No, they talk about winner take last because it's easier and technically misere is just and extension of it. Compare here's what the best move function would look like playing the "normal" version:
Code:

```int bestmove (int *bmoves, int *p, int nimber) {   int c, d, nummoves, number;   nummoves = 0;   if (!nimber) {     printf ("\nThe nimber is 0, which means there is no best move right now.");     for (c = 0; c < MAXPILES; c++) if (p[c]) { /* random moves */       nummoves ++; bmoves[c] = p[c] - rand() &#37; p[c];     }   } else { /* the nimber has a value, so we must have a move. Easy first */     for (c = 0; c < MAXPILES; c++)       if ((p[c] & nimber) == nimber) {         nummoves ++;         bmoves[c] = nimber;       }     if (nummoves)       printf ("\nThere is/are %d relatively easy good moves.\n"       "Hint: Look for the binary nimber within a pile, and take the nimber's "       "number\nof pieces away from that pile.\n", nummoves);     else {       printf ("\nGood moves are hard to find here. Look at the row(s):\n");       for (c = 0; c < MAXPILES; c++) for (d = 0; d < p[c]; d++)       if (!(nimber ^ p[c] ^ d)) {         nummoves++;         bmoves[c] = p[c] - d; printf ("Row %d, ", c + 1);       }       printf ("\nRemember, to leave your opponent with a nimber of zero\n"       "Good luck.\n");     }   }   return nummoves; }```
The difference? I removed 17 lines of code and now it plays to take that last piece. The strategy is exactly the same, up until the end game. Playing misere means the strategy has to change right at the end, but the method of keeping control is exactly the same up to that point.

Mathematicians are lazy, man. Thorough, but lazy.
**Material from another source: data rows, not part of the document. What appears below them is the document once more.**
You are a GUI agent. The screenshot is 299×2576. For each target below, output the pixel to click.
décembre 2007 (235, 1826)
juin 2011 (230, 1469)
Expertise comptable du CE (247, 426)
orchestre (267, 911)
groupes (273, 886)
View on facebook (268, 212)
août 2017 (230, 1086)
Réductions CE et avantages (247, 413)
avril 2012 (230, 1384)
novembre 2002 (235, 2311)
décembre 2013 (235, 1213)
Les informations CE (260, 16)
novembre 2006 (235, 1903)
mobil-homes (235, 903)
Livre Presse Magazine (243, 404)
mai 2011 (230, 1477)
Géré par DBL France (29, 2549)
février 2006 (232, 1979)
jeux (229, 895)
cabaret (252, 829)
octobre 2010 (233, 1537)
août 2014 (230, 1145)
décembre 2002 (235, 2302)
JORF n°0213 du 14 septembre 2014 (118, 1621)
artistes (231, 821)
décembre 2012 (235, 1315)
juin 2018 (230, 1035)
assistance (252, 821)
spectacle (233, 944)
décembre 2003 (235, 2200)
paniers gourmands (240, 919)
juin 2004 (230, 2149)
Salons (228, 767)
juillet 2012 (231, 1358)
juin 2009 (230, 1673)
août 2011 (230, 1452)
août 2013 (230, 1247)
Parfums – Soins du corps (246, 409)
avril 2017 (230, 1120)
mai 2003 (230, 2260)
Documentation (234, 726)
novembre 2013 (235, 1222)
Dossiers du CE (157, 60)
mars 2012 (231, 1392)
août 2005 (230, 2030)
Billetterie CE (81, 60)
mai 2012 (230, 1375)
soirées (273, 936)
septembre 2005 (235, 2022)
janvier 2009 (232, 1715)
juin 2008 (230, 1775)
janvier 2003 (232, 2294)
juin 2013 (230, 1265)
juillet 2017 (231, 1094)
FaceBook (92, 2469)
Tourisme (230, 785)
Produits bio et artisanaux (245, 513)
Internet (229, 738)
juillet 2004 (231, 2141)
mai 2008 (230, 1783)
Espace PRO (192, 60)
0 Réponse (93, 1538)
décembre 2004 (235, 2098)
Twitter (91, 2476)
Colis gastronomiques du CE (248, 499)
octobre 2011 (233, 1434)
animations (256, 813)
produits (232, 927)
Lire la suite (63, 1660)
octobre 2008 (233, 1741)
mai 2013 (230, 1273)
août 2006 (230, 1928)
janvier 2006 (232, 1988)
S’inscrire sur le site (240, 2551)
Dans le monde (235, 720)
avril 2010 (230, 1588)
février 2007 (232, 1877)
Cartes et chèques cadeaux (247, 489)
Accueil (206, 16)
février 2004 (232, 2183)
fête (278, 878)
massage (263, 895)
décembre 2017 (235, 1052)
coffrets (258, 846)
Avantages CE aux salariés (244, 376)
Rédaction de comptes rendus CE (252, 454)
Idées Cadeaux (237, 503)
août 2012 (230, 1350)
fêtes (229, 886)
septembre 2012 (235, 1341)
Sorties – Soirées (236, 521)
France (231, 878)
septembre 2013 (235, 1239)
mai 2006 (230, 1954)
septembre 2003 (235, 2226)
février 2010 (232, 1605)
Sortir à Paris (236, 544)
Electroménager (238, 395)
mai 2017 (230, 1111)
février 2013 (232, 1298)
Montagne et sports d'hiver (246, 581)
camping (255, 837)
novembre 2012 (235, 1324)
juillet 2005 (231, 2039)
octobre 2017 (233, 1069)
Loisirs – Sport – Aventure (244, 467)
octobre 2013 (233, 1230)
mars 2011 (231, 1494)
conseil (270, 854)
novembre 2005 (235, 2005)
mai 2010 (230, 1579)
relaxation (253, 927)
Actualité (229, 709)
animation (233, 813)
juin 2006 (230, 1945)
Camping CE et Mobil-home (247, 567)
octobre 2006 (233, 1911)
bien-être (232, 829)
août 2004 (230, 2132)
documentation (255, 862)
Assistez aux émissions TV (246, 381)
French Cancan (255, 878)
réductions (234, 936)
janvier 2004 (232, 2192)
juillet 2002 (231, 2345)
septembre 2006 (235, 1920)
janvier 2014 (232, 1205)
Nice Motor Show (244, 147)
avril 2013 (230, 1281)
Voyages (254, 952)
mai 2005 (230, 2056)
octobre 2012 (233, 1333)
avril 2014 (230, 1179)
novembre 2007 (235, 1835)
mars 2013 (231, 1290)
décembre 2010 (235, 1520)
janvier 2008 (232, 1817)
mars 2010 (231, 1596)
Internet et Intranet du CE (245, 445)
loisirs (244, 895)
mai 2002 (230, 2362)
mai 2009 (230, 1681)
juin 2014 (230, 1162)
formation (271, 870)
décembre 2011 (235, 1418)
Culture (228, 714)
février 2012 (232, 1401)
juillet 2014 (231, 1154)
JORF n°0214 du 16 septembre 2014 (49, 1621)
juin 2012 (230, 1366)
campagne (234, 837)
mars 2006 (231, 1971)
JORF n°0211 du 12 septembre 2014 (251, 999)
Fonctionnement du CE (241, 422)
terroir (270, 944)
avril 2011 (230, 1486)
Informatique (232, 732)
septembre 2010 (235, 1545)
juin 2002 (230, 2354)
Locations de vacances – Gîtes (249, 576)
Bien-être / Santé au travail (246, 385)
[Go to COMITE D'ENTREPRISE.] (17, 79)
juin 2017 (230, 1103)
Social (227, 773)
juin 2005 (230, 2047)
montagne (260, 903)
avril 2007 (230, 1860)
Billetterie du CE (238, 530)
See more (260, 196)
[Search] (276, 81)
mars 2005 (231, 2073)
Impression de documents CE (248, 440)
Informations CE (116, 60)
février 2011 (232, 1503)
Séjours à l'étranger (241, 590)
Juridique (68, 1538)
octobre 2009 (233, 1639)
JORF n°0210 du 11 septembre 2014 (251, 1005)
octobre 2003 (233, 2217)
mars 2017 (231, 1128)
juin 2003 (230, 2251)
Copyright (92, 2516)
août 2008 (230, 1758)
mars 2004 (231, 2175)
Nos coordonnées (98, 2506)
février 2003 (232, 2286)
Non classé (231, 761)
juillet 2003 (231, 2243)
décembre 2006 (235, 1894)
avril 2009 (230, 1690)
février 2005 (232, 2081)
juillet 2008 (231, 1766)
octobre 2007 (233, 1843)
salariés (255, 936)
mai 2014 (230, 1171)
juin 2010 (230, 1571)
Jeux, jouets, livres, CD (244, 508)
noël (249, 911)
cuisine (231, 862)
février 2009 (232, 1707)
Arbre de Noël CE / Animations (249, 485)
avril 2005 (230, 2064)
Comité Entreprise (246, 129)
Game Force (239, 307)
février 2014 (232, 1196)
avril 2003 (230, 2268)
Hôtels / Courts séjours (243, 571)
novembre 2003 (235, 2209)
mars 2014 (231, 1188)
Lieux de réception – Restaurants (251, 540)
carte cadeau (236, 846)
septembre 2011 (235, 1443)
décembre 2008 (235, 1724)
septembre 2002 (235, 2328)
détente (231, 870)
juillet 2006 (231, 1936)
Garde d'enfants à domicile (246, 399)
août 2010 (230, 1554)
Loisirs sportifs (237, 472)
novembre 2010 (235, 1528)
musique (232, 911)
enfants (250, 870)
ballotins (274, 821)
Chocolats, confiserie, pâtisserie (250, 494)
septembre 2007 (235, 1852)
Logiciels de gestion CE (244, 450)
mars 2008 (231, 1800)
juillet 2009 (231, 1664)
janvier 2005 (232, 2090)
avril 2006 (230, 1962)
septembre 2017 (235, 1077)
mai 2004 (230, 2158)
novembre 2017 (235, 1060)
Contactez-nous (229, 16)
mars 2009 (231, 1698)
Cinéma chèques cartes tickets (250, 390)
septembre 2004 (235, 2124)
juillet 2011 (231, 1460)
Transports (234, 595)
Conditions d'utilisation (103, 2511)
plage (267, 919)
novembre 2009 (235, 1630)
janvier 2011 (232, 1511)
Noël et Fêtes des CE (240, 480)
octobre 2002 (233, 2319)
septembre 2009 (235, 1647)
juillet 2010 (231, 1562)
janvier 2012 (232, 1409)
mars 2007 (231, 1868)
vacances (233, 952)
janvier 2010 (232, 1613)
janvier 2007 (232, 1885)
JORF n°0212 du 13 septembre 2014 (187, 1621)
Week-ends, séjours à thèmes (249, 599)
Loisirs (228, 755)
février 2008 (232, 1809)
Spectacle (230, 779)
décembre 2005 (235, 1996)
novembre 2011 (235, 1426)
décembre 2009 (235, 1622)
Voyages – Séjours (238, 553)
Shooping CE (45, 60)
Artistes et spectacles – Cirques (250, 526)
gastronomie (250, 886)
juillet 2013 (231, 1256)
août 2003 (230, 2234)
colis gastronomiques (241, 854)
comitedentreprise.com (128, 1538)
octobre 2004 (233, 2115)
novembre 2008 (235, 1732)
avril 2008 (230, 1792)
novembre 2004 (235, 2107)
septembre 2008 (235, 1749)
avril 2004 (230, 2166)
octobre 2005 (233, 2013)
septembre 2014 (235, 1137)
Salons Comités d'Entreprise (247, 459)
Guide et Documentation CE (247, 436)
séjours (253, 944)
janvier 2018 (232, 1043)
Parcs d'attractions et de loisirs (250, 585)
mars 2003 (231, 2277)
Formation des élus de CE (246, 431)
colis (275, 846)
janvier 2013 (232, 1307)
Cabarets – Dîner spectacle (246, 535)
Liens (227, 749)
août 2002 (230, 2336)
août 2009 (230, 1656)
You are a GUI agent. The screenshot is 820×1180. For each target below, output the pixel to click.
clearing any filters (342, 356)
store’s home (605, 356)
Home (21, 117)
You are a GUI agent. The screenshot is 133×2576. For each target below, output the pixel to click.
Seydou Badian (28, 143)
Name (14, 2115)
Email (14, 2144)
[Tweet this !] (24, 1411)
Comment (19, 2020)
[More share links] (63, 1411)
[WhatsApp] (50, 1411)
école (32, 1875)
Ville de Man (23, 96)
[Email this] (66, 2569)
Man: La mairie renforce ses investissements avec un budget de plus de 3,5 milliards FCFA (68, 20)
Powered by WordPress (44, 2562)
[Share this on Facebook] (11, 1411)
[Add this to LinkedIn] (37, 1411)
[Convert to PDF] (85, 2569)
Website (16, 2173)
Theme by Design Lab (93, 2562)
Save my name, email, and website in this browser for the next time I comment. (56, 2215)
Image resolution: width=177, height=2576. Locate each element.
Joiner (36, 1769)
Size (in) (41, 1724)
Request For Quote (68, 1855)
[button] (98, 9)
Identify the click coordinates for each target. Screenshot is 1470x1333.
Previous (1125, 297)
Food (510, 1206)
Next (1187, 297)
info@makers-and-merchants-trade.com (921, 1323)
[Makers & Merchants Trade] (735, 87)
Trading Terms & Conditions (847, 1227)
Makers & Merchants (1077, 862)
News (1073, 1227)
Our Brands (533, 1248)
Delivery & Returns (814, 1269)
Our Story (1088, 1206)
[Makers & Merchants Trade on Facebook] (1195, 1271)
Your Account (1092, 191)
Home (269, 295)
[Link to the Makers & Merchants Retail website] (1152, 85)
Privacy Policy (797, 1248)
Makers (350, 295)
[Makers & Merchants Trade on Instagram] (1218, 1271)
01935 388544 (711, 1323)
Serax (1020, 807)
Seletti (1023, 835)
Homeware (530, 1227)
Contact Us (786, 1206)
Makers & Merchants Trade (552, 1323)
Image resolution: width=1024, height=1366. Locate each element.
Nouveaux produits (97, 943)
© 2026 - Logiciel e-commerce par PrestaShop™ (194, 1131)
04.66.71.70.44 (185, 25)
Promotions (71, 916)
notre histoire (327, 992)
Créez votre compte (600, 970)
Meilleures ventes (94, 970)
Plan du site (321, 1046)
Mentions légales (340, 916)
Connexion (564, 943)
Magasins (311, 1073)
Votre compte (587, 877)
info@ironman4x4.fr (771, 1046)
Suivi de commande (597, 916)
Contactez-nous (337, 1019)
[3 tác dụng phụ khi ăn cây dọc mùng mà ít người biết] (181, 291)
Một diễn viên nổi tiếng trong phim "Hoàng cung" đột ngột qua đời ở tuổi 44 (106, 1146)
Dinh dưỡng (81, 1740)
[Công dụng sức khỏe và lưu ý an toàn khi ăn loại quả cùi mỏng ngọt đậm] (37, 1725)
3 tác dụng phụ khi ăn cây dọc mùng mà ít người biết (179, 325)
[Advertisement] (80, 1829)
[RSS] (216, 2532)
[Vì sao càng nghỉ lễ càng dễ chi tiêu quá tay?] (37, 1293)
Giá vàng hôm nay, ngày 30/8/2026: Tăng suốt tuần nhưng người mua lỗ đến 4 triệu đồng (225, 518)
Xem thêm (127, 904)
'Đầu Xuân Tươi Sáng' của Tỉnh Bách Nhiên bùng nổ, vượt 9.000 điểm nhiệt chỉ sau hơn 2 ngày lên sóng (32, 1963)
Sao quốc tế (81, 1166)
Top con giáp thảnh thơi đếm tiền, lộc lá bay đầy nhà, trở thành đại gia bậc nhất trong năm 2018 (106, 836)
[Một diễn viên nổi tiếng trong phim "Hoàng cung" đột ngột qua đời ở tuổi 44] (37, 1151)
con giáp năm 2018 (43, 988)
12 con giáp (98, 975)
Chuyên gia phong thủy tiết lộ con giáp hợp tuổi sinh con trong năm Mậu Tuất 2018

We'll sum up 20 pages of proof with "from here the solution is academic," which really means, "bugger all, it's going to take us 20 more pages to finish this right. You do it."

What drives me crazy is that lazyness affected the vocabulary. I was under the impression that the misere version of nim was the way to play it, the way everyone played it. Then I run into the mathematical analysis of the game and suddenly the normal way of playing it (misere) is not what they called the normal play. So the variant gets to be called normal because it's solution is shorter.

Sorry, going off on my own kind here.